[Task objective]
Among the entries below, extract exactly the lines that run from the one with "Instalación (693, 220)" through the one with "Terms of Service (17, 2440)", both ends included.

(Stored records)
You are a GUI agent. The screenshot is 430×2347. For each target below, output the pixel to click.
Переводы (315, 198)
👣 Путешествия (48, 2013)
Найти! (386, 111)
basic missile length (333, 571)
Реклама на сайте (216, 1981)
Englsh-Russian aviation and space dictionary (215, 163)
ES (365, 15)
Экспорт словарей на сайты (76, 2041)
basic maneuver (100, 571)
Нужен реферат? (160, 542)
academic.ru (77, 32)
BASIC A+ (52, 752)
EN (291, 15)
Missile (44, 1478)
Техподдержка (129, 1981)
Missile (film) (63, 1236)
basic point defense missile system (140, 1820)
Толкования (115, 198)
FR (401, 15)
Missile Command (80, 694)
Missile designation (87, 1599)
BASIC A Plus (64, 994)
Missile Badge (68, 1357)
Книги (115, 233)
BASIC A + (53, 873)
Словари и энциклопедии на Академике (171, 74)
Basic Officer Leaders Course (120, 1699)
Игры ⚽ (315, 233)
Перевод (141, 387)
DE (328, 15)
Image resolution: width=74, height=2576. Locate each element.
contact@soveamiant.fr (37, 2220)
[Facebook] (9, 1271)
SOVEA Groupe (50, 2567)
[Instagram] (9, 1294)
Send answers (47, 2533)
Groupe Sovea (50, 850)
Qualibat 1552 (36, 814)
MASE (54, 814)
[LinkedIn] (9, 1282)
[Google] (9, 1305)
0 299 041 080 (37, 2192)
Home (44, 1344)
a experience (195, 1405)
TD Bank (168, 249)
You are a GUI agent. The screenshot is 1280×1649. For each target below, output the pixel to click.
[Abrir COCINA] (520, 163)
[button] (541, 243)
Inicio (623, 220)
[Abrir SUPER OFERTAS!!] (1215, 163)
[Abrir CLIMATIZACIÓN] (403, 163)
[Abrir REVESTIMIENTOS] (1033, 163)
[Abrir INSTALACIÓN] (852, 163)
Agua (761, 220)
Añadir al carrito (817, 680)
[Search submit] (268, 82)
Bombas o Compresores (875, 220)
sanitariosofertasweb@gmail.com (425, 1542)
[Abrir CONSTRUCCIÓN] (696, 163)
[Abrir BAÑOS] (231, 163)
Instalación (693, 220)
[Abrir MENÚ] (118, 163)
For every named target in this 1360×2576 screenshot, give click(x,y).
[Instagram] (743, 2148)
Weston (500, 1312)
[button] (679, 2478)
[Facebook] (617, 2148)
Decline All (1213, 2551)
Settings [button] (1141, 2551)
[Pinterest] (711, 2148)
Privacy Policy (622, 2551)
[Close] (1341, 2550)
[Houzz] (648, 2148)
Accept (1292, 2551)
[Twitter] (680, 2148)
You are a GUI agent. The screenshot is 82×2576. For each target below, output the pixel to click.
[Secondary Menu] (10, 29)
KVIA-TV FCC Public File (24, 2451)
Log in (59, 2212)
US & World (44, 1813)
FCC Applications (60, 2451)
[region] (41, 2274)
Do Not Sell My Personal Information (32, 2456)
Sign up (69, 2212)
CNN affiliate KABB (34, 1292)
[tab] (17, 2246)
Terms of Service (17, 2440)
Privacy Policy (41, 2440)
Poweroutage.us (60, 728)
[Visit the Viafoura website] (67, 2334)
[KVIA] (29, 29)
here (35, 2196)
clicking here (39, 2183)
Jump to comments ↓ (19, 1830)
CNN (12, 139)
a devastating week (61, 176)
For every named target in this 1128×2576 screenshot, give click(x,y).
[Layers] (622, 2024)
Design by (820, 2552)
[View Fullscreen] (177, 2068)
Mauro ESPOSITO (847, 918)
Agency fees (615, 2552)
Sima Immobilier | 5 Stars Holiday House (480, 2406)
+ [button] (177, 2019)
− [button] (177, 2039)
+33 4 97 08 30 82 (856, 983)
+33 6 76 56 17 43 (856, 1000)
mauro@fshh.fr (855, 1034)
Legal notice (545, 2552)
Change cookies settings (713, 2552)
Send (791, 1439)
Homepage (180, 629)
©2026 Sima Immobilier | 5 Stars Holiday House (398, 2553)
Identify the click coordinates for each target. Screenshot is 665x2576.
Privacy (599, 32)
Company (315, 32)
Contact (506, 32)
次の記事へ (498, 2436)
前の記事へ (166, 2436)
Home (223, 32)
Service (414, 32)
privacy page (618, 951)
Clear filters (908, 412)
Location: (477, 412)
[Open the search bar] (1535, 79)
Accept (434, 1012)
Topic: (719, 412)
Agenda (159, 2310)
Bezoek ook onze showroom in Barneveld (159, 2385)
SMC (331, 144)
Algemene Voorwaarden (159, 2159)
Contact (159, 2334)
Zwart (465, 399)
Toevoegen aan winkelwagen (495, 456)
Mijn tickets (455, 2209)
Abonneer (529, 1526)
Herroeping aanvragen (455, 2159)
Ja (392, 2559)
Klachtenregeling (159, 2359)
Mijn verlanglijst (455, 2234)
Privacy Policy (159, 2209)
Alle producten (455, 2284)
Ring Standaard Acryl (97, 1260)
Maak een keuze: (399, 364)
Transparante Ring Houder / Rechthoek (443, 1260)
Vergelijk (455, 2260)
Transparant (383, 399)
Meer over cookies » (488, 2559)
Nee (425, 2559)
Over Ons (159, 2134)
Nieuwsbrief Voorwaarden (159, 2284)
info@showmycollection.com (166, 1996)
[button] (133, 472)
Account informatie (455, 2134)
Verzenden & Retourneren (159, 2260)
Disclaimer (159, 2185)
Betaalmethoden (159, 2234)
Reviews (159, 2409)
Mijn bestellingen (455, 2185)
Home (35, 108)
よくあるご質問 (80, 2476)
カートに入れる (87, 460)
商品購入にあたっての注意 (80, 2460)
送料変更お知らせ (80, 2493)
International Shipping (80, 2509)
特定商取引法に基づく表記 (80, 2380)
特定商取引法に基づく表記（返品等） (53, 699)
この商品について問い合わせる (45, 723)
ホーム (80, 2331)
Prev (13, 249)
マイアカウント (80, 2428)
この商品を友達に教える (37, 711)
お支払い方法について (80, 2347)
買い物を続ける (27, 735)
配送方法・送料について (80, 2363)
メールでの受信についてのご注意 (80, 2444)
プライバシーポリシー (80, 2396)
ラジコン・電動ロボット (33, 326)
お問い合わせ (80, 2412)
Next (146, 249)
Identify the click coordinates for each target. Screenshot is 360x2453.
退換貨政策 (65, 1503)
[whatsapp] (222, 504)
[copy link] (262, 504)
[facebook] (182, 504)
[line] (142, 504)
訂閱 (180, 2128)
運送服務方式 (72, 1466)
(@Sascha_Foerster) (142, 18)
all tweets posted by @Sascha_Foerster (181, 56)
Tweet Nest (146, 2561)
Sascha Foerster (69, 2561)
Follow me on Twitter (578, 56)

[Solved problem]
Instalación (693, 220)
[Abrir MENÚ] (118, 163)
For every named target in this 1360×2576 screenshot, give click(x,y).
[Instagram] (743, 2148)
Weston (500, 1312)
[button] (679, 2478)
[Facebook] (617, 2148)
Decline All (1213, 2551)
Settings [button] (1141, 2551)
[Pinterest] (711, 2148)
Privacy Policy (622, 2551)
[Close] (1341, 2550)
[Houzz] (648, 2148)
Accept (1292, 2551)
[Twitter] (680, 2148)
You are a GUI agent. The screenshot is 82×2576. For each target below, output the pixel to click.
[Secondary Menu] (10, 29)
KVIA-TV FCC Public File (24, 2451)
Log in (59, 2212)
US & World (44, 1813)
FCC Applications (60, 2451)
[region] (41, 2274)
Do Not Sell My Personal Information (32, 2456)
Sign up (69, 2212)
CNN affiliate KABB (34, 1292)
[tab] (17, 2246)
Terms of Service (17, 2440)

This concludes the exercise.